|The TCALIS Procedure|
The following covariance matrix from Wheaton et al. (1977) has served to illustrate the performance of several implementations for the analysis of structural equation models. Two different models have been analyzed by an early implementation of LISREL and are mentioned in Jöreskog (1978). You can also find a more detailed discussion of these models in the LISREL VI manual (Jöreskog and Sörbom 1985). A slightly modified model for this covariance matrix is included in the EQS 2.0 manual (Bentler 1985, p. 28). The path diagram of this model is displayed in Figure 88.2. The same model is reanalyzed here by PROC TCALIS. However, for the analysis with the EQS implementation, the SEI variable is rescaled by a factor of 0.1 to make the matrix less ill-conditioned. Since the Levenberg-Marquardt or Newton-Raphson optimization techniques are used with PROC CALIS, rescaling the data matrix is not necessary and, therefore, is not done here. The results reported here reflect the estimates based on the original covariance matrix.
title "Stability of Alienation"; title2 "Data Matrix of WHEATON, MUTHEN, ALWIN & SUMMERS (1977)"; data Wheaton(TYPE=COV); _type_ = 'cov'; input _name_ $ 1-11 Anomie67 Powerless67 Anomie71 Powerless71 Education SEI; label Anomie67='Anomie (1967)' Powerless67='Powerlessness (1967)' Anomie71='Anomie (1971)' Powerless71='Powerlessness (1971)' Education='Education' SEI='Occupational Status Index'; datalines; Anomie67 11.834 . . . . . Powerless67 6.947 9.364 . . . . Anomie71 6.819 5.091 12.532 . . . Powerless71 4.783 5.028 7.495 9.986 . . Education -3.839 -3.889 -3.841 -3.625 9.610 . SEI -21.899 -18.831 -21.748 -18.775 35.522 450.288 ;
ods graphics on; proc tcalis nobs=932 data=Wheaton plots=residuals; path Anomie67 <- Alien67 1.0, Powerless67 <- Alien67 0.833, Anomie71 <- Alien71 1.0, Powerless71 <- Alien71 0.833, Education <- SES 1.0, SEI <- SES lambda, Alien67 <- SES gamma1, Alien71 <- SES gamma2, Alien71 <- Alien67 beta; pvar Anomie67 = theta1, Powerless67 = theta2, Anomie71 = theta1, Powerless71 = theta2, Education = theta3, SEI = theta4, Alien67 = psi1, Alien71 = psi2, SES = phi; pcov Anomie67 Anomie71 = theta5, Powerless67 Powerless71 = theta5; run; ods graphics off;
Since no METHOD= option has been used, maximum likelihood estimates are computed by default. In this example, no global display options are specified. This means that PROC TCALIS prints the default set of results.
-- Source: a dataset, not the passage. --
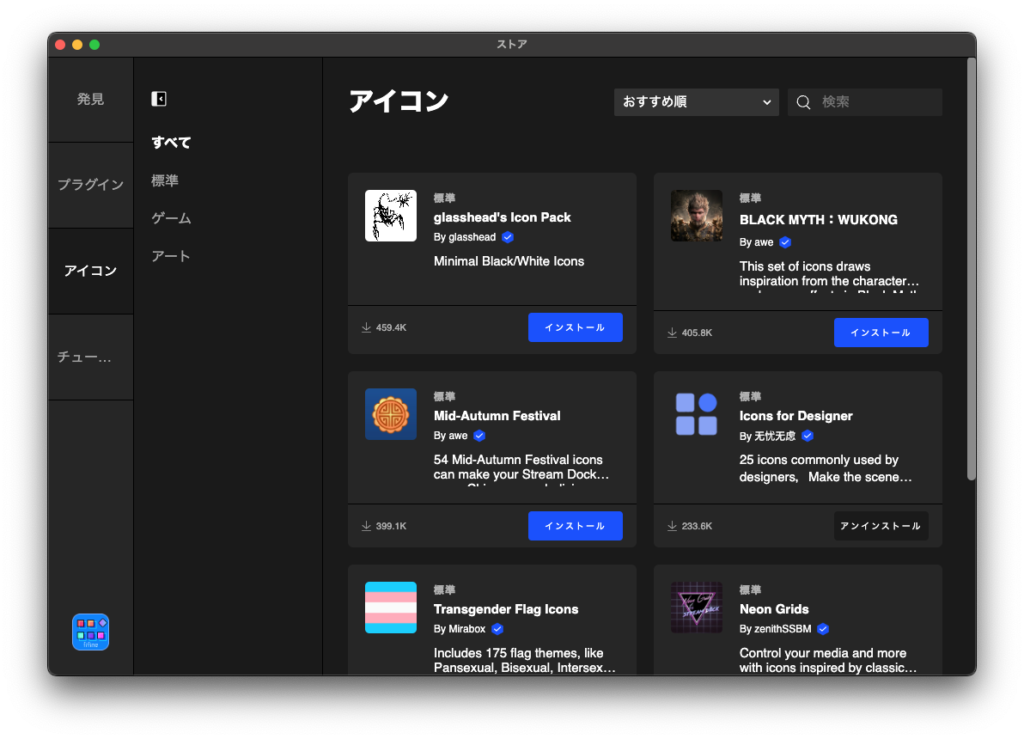
Task: Click the Transgender Flag Icons thumbnail
Action: 390,607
PROC TCALIS can produce a high-quality residual histogram that is useful for showing the distribution of residuals. To request the residual histogram, you must first enable ODS Graphics by specifying the ods graphics on statement, as shown in the preceding statements before the PROC TCALIS statement. Then, the residual histogram is requested by the plots=residuals option in the PROC TCALIS statement.
Output 88.1.1 displays the modeling information and variables in the analysis.
Output 88.1.1 shows that the data set Wheaton was used with observations. The model is specified with the PATH modeling language. Variables in the model are classified into different categories according to their roles. All manifest variables are endogenous in the model. Also, three latent variables are hypothesized in the model: Alien67, Alien71, and SES. While Alien67 and Alien71 are endogenous, SES is exogenous in the model.
Output 88.1.2 echoes the initial specification of the PATH model.
|Initial Estimates for PATH List|
|Initial Estimates for Variance Parameters|
In Output 88.1.2, numerical values for estimates are the initial values you input in the model specification. If the associated parameter name for a numerical estimate is blank, it means that the estimate is a fixed value, which would not be changed in the estimation. For example, the first five paths have fixed path coefficients with the fixed values given. For numerical estimates with parameter names given, the numerical values serve as initial values, which would be changed during the estimation. In Output 88.1.2, you actually do not have this kind of specification. All free parameters specified in the model are with missing initial values, denoted by '.'. For example, lambda, gamma1, theta1, and psi1, among others, are free parameters without initial values given. The initial values of these parameters will be generated by PROC TCALIS automatically.
You can examine this output to ensure that the desired model is being analyzed. PROC TCALIS outputs the initial specifications or the estimation results in the order you specify in the model, unless you use reordering options such as ORDERSPEC and ORDERALL. Therefore, the input order of specifications is important—it determines how your output would look.
Simple descriptive statistics are displayed in Output 88.1.3.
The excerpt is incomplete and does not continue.